Sem pensar, o raciocínio parece coerente. Uma urgência temporária. Mas e se pensarmos a respeito?
Chegamos onde chegamos após décadas de corrupção e dilapidação do patrimônio público, ou melhor, do dinheiro do contribuinte, já que é de onde vem a renda do Estado.
Agora, a melhor proposta para o povo, aquele que banca o cabaré e só é chamado para limpar o chão depois das festas, é manter as coisas como estão. Aceitar a corrupção das altas esferas como um elemento ínsito à brasilidade.
Exemplificando, é como se tivéssemos uma árvore podre por dentro em frente à nossa casa. Alta, robusta, mas podre e tendente a cair a qualquer momento. Em vez de cortá-la, os cupins aparecem e sugerem que somente podemos alguns galhos, aqueles mais próximos ao chão.
Ora, essa árvore cairá em algum ponto, estrondosamente. Esmagará nossa casa, talvez mate a nós, nossos filhos, nossos parentes.
Ainda, é o marido, ou a esposa, traído que pega o traidor no ato, mas ouve dele a proposta de manter o casamento, afinal, seria economicamente incômodo para ambos ter que resolver a questão patrimonial.
Em outras palavras, o povo foi vítima dos atos de corrupção e a melhor proposta dos especialistas é que ele continue sendo vitimado. Para melhorar sua condição? Aparentemente, só para não ficar pior. No fundo, é para garantir a impunidade dos agentes criminosos.
O raciocínio é ainda mais sombrio. A ideia é de que aplicar a Justiça contra os corruptos em situação de poder econômico e/ou financeiro desestabilizaria o país, mesmo diante de provas incontestes de sua conduta, equivale a dizer que o capital nacional e estrangeiro não se importa com a corrupção, desde que ele tenha segurança para continuar a lucrar.
Lógico que podemos falar em instabilidade da economia, retração do mercado, receio de medidas econômicas agressivas, confisco e outras intercorrências próprias de um governo que não se sustenta. Contudo, se a proposta é de que a manutenção de um governo corrupto é melhor (para quem?) do que a aplicação da lei contra os agentes criminosos, resta inconteste a conclusão do parágrafo anterior.
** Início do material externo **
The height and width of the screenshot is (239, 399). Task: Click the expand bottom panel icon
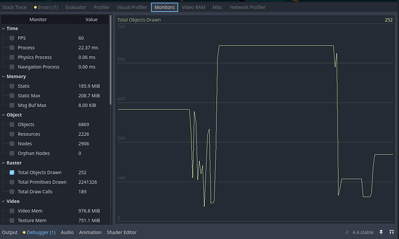coord(391,232)
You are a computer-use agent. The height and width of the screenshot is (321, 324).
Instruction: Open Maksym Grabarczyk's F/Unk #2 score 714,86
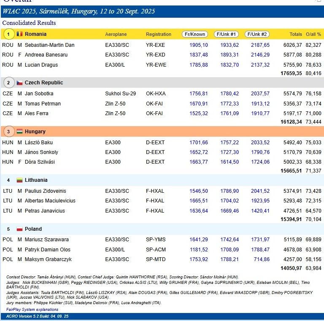[262, 259]
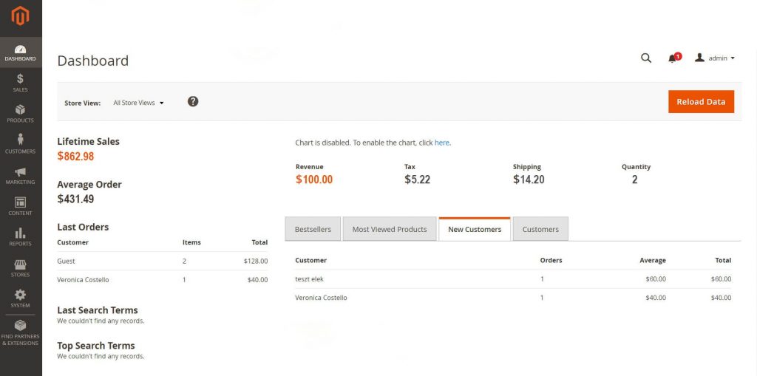
Task: Open the Marketing sidebar menu
Action: (20, 175)
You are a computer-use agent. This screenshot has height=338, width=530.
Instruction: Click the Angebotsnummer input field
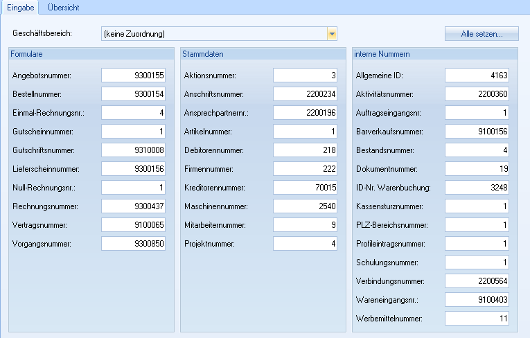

É muito mais preocupante entender a corrupção como um sistema de normalidade institucional do que limpar o Brasil, ainda que se tenha que abalar as fundações e reconstruir o Estado.
Uma história curiosa ligada indiretamente à expressão latina que abre esse texto é a passagem histórica de quando Alexandre, o Grande, recebeu o povo celta do Adriático. Questionando aquela raça alta e robusta sobre o que mais temiam, na expectativa de ouvir seu nome, teve a resposta de que os celtas não temiam ninguém, mas apenas que o céu lhes caísse sobre a cabeça, situação utilizada amiúde no quadrinho do Asterix.
Devemos nós, o povo da planície, temer que o céu caia sobre nossas cabeças? Mais perto dele, céu, estão os olimpianos que compõem a alta casta política brasileira, desde os mais poderosos até os pequenos serviçais, humoristas e canetas de aluguel, defendendo a manutenção de um status quo onde a população continua a sustentar o paraíso dos corruptos sobre suas costas, agora sem nem mesmo previsão de se aposentar.
Há informações públicas de que a empresa de um dos sócios que fez essa delação e divulgou as gravações estaria lucrando, hoje, com a alta do dólar, a mesma empresa que teria sido supostamente notificada de forma prévia da queda da taxa SELIC pelo mesmo presidente, dados com os quais obteve lucro.
Se o céu não cair sobre nossas cabeças, inevitavelmente o chão abrirá para nos engolir, o mesmo chão do qual estamos tão próximos, horizontalizados na exploração da alta carga tributária, da violência e da corrupção endêmica.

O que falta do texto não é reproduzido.